Silvine again made him be silent. She shuddered. A dog, shut up in a carriage-house that the flames had spared and forgotten there for the last two days, kept up an incessant, continuous howling, in a key so inexpressibly mournful that a brooding horror seemed to pervade the low, leaden sky, from which a drizzling rain had now begun to fall. They were then just abreast of the park of Montivilliers, and there they witnessed a most horrible sight. Three great covered carts, those carts that pass along the streets in the early morning before it is light and collect the city's filth and garbage, stood there in a row, loaded with corpses; and now, instead of refuse, they were being filled with dead, stopping wherever there was a body to be loaded, then going on again with the heavy rumbling of their wheels to make another stop further on, threading Bazeilles in its every nook and corner until their hideous cargo overflowed. They were waiting now upon the public road to be driven to the place of their discharge, the neighboring potter's field. Feet were seen projecting from the mass into the air. A head, half-severed from its trunk, hung over the side of the vehicle. When the three lumbering vans started again, swaying and jolting over the inequalities of the road, a long, white hand was hanging outward from one of them; the hand caught upon the wheel, and little by little the iron tire destroyed it, eating through skin and flesh clean down to the bones.

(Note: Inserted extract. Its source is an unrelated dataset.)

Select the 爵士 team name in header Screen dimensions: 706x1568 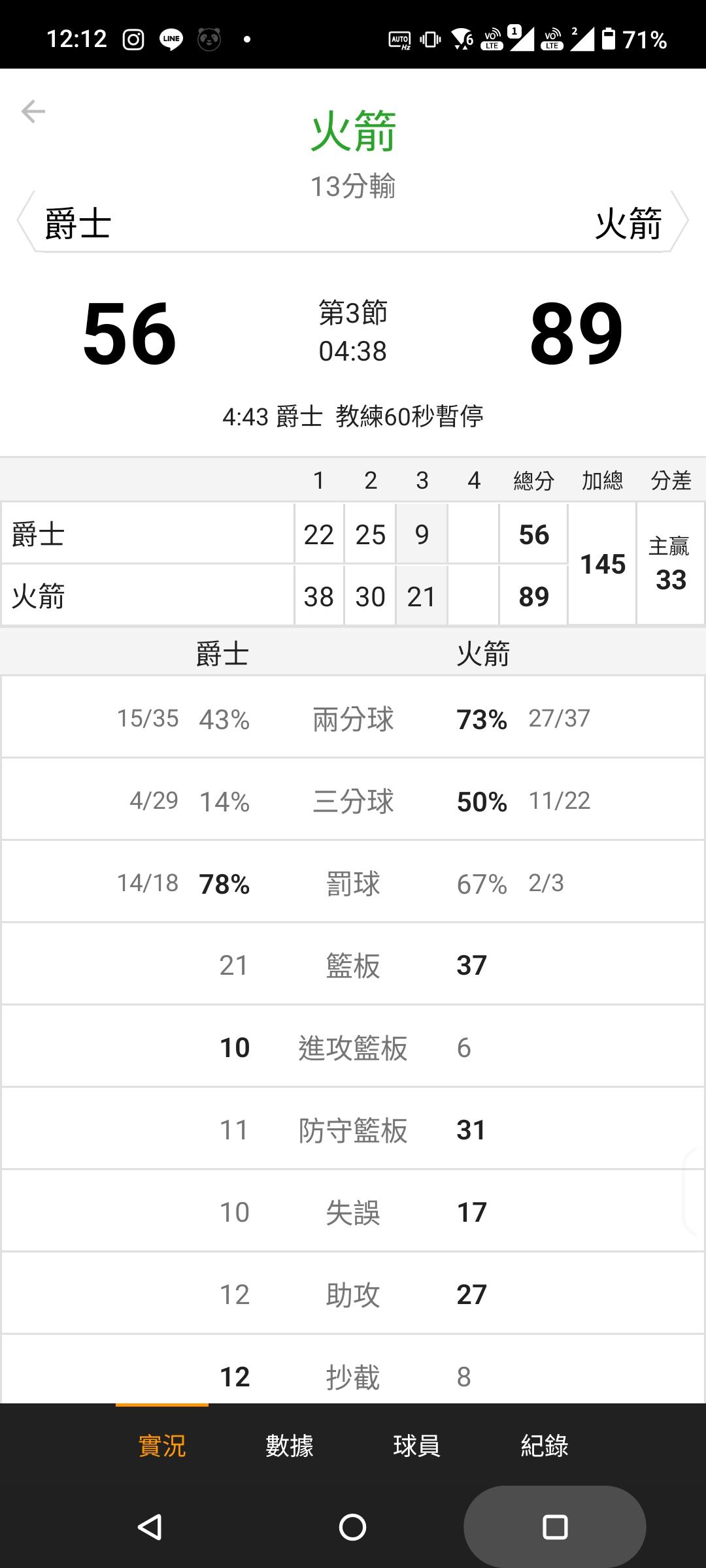(x=78, y=223)
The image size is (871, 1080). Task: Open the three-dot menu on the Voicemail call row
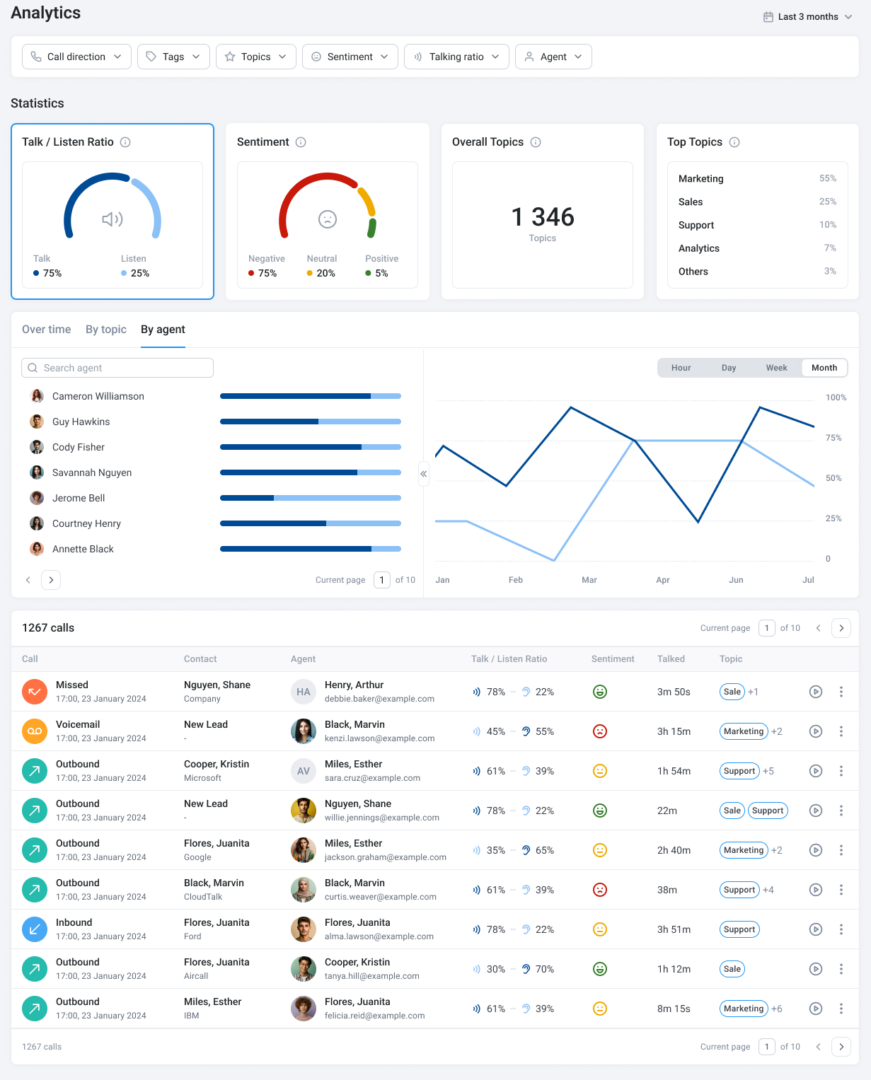(841, 731)
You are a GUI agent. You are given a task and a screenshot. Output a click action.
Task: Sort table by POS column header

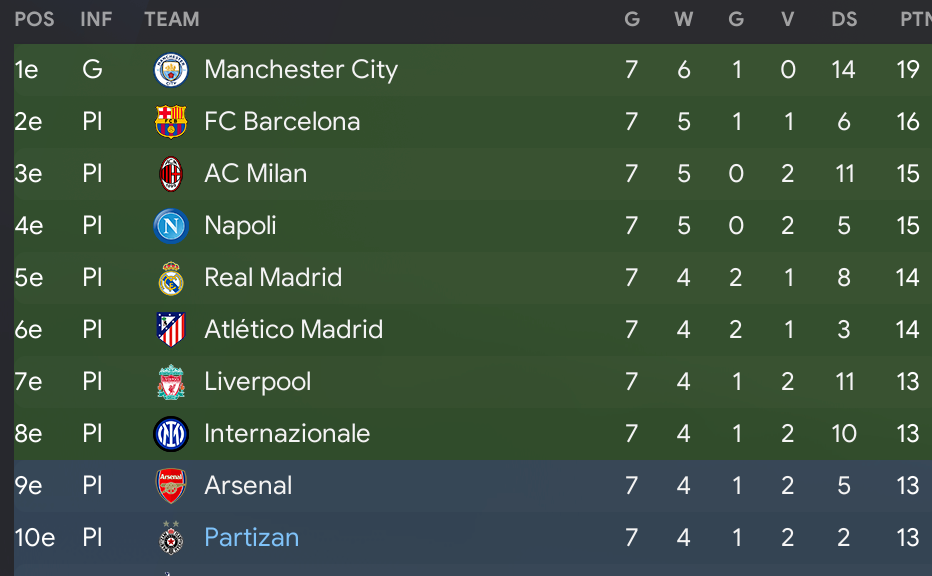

By the time they reached Balan the rain had ceased, and Prosper prevailed on Silvine to eat a bit of the bread he had had the foresight to bring with them. When they were near Sedan, however, they were brought to a halt by another Prussian post, and this time the consequences threatened to be serious; the officer stormed at them, and even refused to restore their pass, which he declared, in excellent French, to be a forgery. Acting on his orders some soldiers had run the donkey and the little cart under a shed. What were they to do? were they to be forced to abandon their undertaking? Silvine was in despair, when all at once she thought of M. Dubreuil, Father Fouchard's relative, with whom she had some slight acquaintance and whose place, the Hermitage, was only a few hundred yards distant, on the summit of the eminence that overlooked the faubourg. Perhaps he might have some influence with the military, seeing that he was a citizen of the place. As they were allowed their freedom, conditionally upon abandoning their equipage, she left the donkey and cart under the shed and bade Prosper accompany her. They ascended the hill on a run, found the gate of the Hermitage standing wide open, and on turning into the avenue of secular elms beheld a spectacle that filled them with amazement.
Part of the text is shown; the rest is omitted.